Taxes, voting records, the economy – all these and more are likely to take center stage once the TV cameras start to roll inside Charlton Town Hall at 7 p.m.
Three days out from the debate, however, Alicea was seeing red over the latest accusations coming from Durant, who has charged the two-term lawmaker with trying to avoid a debate. Durant challenged Alicea several weeks ago to five debates. The final terms of agreement for the first (and possibly only forum), however, weren’t realized until recently.
That, according to Alicea, is as much Durant’s responsibility as his. The Spencer resident and former selectmen, he said, could have agreed to a debate much earlier, but “it was him dragging his feet.”

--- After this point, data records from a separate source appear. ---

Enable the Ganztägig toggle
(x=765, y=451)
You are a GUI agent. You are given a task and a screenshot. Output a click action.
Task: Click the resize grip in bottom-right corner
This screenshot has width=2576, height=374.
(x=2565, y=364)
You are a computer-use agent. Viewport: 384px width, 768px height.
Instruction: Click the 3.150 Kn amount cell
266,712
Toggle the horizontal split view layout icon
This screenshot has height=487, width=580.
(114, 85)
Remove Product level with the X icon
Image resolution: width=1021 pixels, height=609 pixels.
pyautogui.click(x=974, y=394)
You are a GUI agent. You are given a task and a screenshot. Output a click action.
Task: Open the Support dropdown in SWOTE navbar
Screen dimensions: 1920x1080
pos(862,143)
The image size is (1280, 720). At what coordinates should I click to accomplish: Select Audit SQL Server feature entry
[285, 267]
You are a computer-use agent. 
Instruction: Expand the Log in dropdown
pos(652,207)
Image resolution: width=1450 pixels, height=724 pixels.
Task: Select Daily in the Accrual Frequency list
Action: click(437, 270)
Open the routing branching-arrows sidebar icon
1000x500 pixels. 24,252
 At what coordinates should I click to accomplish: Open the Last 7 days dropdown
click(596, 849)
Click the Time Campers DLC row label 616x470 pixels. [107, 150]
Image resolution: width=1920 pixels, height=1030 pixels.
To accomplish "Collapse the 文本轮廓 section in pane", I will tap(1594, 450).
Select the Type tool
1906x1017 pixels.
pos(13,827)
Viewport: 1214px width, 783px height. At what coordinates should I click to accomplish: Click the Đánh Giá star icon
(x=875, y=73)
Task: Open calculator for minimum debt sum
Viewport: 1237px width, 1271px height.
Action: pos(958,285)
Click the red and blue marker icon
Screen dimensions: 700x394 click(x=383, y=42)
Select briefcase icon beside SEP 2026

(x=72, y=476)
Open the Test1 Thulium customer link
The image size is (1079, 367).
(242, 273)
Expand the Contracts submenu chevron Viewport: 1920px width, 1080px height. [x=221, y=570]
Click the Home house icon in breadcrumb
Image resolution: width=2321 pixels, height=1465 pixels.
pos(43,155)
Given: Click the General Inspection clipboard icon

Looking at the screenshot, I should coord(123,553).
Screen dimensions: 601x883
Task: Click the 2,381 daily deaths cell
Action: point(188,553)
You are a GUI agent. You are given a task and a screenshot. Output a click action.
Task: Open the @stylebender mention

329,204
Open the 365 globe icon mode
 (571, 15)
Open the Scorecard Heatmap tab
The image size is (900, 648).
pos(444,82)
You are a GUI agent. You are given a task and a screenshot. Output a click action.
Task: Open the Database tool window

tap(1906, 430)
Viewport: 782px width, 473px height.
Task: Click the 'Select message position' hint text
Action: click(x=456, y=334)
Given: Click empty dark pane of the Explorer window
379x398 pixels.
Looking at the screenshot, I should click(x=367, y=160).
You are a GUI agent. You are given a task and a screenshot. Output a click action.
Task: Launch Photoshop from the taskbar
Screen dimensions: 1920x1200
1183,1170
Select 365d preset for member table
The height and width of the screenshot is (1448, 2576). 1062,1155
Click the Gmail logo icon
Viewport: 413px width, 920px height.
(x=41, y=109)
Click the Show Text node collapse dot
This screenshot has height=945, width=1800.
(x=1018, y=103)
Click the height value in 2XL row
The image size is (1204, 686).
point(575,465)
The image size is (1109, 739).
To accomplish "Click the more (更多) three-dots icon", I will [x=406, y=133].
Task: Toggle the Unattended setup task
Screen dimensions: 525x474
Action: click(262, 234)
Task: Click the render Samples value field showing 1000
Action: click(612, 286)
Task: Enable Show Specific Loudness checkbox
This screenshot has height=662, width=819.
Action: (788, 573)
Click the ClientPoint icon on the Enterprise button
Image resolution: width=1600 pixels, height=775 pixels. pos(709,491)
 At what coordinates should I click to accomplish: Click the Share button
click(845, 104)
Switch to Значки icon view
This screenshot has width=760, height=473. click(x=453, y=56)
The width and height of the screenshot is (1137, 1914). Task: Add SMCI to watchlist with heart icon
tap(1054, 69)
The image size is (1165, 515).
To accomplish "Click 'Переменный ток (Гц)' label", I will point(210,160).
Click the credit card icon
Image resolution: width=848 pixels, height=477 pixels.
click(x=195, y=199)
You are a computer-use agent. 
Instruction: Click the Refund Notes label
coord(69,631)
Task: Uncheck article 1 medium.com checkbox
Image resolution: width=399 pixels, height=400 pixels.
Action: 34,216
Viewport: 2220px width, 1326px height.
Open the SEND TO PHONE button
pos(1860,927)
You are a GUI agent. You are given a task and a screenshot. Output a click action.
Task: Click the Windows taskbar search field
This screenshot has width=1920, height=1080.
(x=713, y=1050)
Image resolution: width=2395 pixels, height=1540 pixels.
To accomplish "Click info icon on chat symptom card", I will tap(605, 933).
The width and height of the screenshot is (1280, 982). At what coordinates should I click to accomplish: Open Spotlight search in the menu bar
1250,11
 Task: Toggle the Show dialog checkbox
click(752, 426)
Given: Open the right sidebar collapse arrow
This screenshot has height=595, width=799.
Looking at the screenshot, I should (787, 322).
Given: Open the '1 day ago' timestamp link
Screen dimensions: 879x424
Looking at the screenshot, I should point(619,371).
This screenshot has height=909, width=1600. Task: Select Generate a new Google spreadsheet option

Still, Alicea has set the terms on pretty much all aspects of the debate, including the date, time, place and moderator. Durant pushed to have part of the night done Lincoln-Douglas style.
An ornery Alicea bristled at suggestions that, after telling Durant when and where the debate would be, he tried to change the terms, by threatening to cancel the event if it wasn’t limited to an hour. He said he has a family commitment at 8:30.
Reminded that he picked the night, even when Durant wanted it one day later, and asked why he couldn’t have foreseen any conflicts beforehand, Alicea, speaking by cell phone late Monday, said: “Just because I’m campaigning doesn’t mean I’m not doing my job. [On Monday] I was out in the district. Now I’ve got to pick up my kids. I have all of these other commitments.”
Pressed further on the issue, and again reminded that he had chosen the date, Alicea said he picked Thursday because, “I had an understanding that it was going to be an hour. That’s what I told [his campaign manager] Larry [McDonald] and Jim Whitney. So I blocked off an hour.”
Whitney, a former Dudley town administrator and moderator, is moderating the debate.
According to a series of e-mails between the two rivals, Durant never formally agreed to the date. In fact, he asked Alicea if it could be held Friday, Oct. 22. Durant has said his wife is unable to attend on Thursday.
Alicea issued a firm, “No, not at all” when asked whether he was, in fact, forcing the terms of the debate upon his opponent, taking the opportunity to poke holes in a claim by Durant that he had agreed to all terms.
“He wasn’t agreeing on terms with Jim,” said Alicea. “I modified it again on the format. He wanted a half hour for Lincoln-Douglas. I said we need to do five questions each.”
It is more important, he continued, to hear questions from the moderator and audience.
“I worked really hard to make sure it would be a fair debate,” said Alicea. “I went above and beyond to make sure we have a fair and healthy debate. If he’s painting it another way, he’s wrong.
“If it was left to Pete, we’d still be waiting.”